Integrated single-cell whole genome sequencing and spatial transcriptomics reveal latent intra-tumoral heterogeneity in ovarian cancer

Abstract

The mortality rate of ovarian cancer remains disproportionately high compared to its incidence. This is partly due to a high level of intra-tumoral heterogeneity that promotes disease recurrence and treatment failure. In this study, we describe degrees of heterogeneity revealed by single-cell whole genome sequencing and spatial transcriptomics of five epithelial ovarian carcinomas. At the cellular level, we describe pseudo-diploid cells that match the malignant cell population in both somatic variant and copy number patterns. At the clonal and subclonal levels, we describe diversification associated with copy number gains and whole genome doubling. In multi-clonal samples, we infer evolutionary relationships from single cell copy number, loss of heterozygosity analysis, and somatic variant detection, and correlate these with tissue histology and gene expression programs.
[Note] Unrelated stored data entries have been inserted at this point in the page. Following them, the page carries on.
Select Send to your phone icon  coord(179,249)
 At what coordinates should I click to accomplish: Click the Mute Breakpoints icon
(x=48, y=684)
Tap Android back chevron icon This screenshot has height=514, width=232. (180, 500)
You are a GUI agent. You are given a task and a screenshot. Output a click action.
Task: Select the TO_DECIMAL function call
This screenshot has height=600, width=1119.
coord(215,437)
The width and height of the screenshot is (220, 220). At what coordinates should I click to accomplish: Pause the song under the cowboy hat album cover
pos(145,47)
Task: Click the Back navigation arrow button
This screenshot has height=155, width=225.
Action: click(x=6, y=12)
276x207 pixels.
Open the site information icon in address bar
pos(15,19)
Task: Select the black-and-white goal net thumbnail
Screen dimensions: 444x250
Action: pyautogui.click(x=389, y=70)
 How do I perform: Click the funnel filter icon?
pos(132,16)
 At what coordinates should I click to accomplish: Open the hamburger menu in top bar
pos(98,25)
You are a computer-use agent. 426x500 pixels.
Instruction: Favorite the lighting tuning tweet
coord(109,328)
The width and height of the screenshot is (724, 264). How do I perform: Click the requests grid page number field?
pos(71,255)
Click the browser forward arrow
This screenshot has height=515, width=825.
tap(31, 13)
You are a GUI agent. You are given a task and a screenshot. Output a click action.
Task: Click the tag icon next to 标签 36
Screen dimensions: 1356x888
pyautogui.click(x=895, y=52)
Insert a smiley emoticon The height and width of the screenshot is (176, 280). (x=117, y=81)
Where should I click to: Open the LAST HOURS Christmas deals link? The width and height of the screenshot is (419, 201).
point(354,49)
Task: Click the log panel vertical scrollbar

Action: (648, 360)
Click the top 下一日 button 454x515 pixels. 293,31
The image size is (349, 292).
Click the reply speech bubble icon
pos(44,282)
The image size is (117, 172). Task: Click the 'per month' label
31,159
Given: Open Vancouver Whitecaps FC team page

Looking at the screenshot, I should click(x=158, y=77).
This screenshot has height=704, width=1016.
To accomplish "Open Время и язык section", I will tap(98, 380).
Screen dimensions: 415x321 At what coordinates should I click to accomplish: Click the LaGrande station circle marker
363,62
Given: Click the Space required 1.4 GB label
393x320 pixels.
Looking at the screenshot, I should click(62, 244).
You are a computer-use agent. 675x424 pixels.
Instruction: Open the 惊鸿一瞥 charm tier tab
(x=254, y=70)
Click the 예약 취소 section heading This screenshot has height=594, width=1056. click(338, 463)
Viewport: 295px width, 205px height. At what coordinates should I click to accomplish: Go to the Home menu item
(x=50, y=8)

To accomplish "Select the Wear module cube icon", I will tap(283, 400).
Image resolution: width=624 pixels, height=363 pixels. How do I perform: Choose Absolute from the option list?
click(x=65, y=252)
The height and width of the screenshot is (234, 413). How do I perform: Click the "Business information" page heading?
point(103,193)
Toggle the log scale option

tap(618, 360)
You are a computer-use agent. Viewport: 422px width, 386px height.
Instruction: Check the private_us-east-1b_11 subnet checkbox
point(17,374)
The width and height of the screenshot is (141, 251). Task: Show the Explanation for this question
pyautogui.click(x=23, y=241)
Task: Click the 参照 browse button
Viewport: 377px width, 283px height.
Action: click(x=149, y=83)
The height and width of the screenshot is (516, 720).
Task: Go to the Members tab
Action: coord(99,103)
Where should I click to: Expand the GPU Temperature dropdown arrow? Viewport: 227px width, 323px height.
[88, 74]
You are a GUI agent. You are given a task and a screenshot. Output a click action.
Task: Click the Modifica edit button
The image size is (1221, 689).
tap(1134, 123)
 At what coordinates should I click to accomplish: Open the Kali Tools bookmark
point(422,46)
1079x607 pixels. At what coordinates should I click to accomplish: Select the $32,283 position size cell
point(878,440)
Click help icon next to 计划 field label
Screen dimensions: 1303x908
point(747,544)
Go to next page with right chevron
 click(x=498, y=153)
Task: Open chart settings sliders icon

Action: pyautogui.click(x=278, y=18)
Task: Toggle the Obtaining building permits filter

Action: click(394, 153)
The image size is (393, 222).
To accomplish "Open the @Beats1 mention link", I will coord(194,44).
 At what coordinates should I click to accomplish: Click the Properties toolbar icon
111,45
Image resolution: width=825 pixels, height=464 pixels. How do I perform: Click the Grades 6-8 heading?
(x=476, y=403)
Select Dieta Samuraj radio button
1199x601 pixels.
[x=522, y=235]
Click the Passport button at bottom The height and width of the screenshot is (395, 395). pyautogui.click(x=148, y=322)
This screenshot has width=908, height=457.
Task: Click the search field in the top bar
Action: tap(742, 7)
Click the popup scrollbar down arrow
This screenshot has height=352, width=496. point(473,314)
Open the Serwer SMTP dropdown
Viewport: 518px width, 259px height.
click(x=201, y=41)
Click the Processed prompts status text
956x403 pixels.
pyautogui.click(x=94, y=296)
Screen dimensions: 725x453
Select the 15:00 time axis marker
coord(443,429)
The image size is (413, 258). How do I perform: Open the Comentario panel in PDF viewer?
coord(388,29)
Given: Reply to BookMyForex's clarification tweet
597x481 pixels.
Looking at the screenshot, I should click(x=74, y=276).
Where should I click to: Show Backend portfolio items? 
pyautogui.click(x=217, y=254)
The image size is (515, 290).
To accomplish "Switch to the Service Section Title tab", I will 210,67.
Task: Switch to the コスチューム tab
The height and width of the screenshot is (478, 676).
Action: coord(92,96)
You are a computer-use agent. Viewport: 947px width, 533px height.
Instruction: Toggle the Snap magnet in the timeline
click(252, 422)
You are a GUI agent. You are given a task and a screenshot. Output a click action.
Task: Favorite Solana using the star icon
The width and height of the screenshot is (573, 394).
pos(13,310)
In one sample, we identify functionally consequential copy number alterations that contribute to molecular diversity, cell proliferation, and inflammation in a minor clone that persisted without major expansion alongside a more complex major clone. In another, we describe a complex evolutionary history including a spontaneous reversion of a driver mutation in a secondary clone, which correlated with a switch in oncogenic expression programs.